EXERCISE REQUIREMENTS
1/ Answer these questions using the VPC provisioning text.
(a) What does the Lambda function calculate after collecting key metrics?
(b) In what kind of table are the VPC details stored?
(c) What two things does Service Catalog not natively support?
2/ Render this sentence from the VPC provisioning text in French: "The Service Catalog product enables users to select t-shirt sizes and other parameters, ensuring the assignment of the requested capacity."
3/ Write out everything in the VPC provisioning text from "Although initially this" down to "or error management.".

GIVEN TEXT

┌──

When the system creates a new VPC, it adds it to an inventory of active VPCs within DynamoDB using the following process:
1. The platform engineering team:
Deploys a new VPC with tags for the pool (a grouping of pools) and function (alignment to a Swisscom division or use case).
2. For new VPCs:
A CloudWatch event triggers a Lambda function to collect VPC details. For existing VPCs, this is regularly validated using a scheduled CloudWatch event.
3. The Lambda function:
Collects key metrics such as subnet usage, and tags and calculates a health score.
4. Details are stored:
In a DynamoDB table to be referenced when VPC requests are received.

VPC Provisioning Requests
The platform engineering team centrally creates and shares well-architected Service Catalog products with application accounts, allowing application owners to self-provision VPCs. This approach streamlines Networking Management, ensuring that application account users don’t need permissions to manage networking in the account. By using constraints, the Service Catalog product retains the necessary permissions to provision required resources. The product retrieves some parameters from pre-provisioned AWS Systems Manager parameters, which define data aligned to account characteristics (for example, the environment being Dev or the line of business). The system enforces the use of Systems Manager parameters to assign the right VPC to the account, ensuring proper zoning and security for its specific use case.
The Service Catalog product enables users to select t-shirt sizes and other parameters, ensuring the assignment of the requested capacity.

VPC Scheduler
The VPC scheduler is responsible for receiving and processing the requests from the AWS Service Catalog products, providing a reliable cross-account automation for assigning the Shared VPC networking resources to the requestor. This was an area of trial and error for Swisscom. They used Lambda custom resources as a mechanism to assume that a role in the platform account triggered a Service Catalog product, which provisioned and shared the VPC subnets with the initiating spoke account.
Although initially this setup was functional, it increased operational load on the Swisscom Platform Team due to the following limitations:
1. Having multiple Service Catalog products:
Needlessly increased the complexity.
2. Service Catalog doesn’t natively support:
Retry mechanisms or error management.

└──

(Records for locating described items)
┌──

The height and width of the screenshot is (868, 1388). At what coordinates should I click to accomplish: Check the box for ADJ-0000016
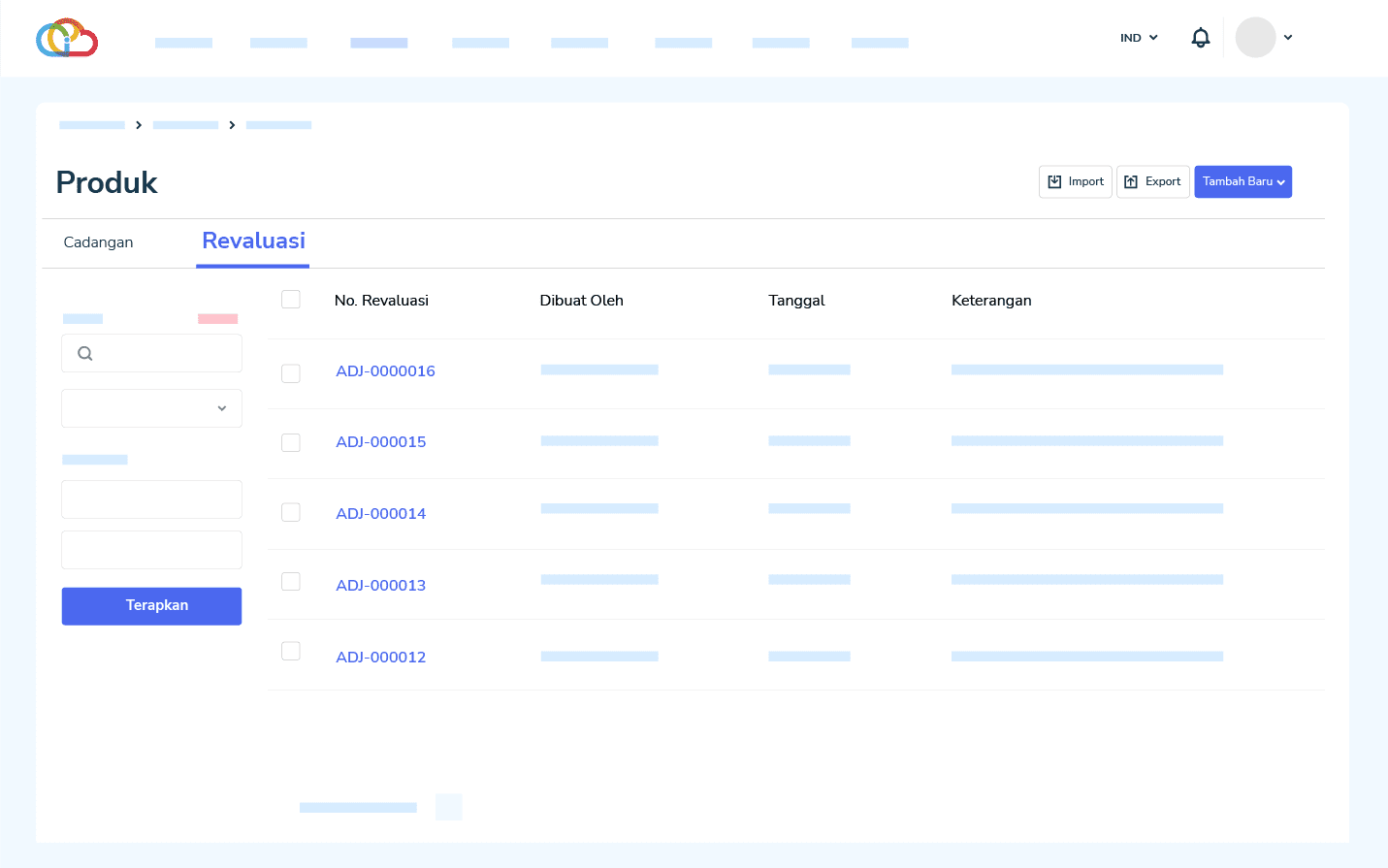pyautogui.click(x=291, y=373)
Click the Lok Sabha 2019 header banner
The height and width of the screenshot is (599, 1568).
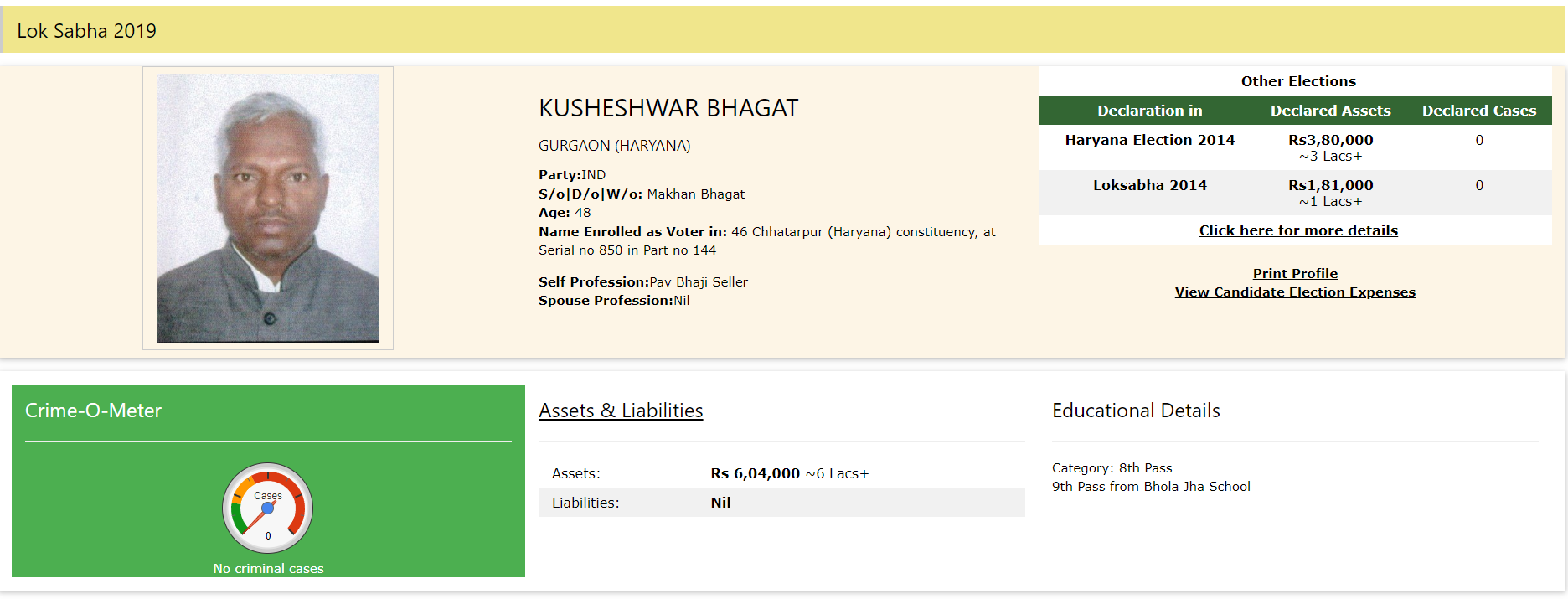pyautogui.click(x=87, y=30)
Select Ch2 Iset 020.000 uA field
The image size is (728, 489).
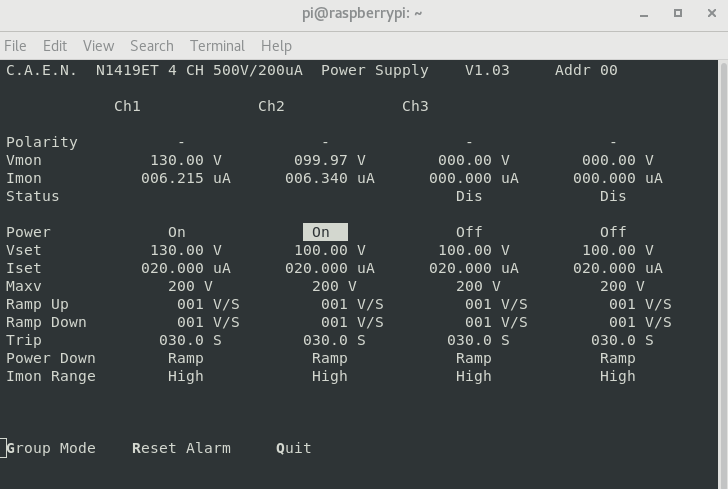pyautogui.click(x=330, y=268)
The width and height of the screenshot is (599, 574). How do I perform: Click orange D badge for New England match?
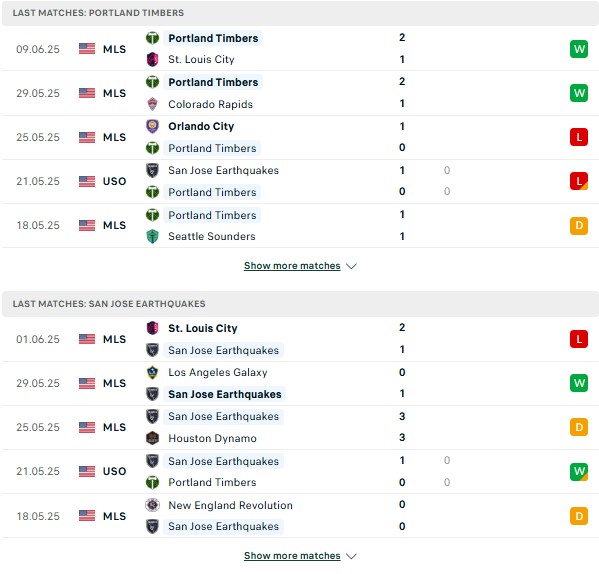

└──

SOLUTIONS BY TASK
1/
(a) A health score.
(b) A DynamoDB table.
(c) Retry mechanisms and error management.

2/ Le produit Service Catalog permet aux utilisateurs de sélectionner des tailles de type t-shirt et d'autres paramètres, garantissant l'attribution de la capacité demandée.

3/
Although initially this setup was functional, it increased operational load on the Swisscom Platform Team due to the following limitations:
1. Having multiple Service Catalog products:
Needlessly increased the complexity.
2. Service Catalog doesn’t natively support:
Retry mechanisms or error management.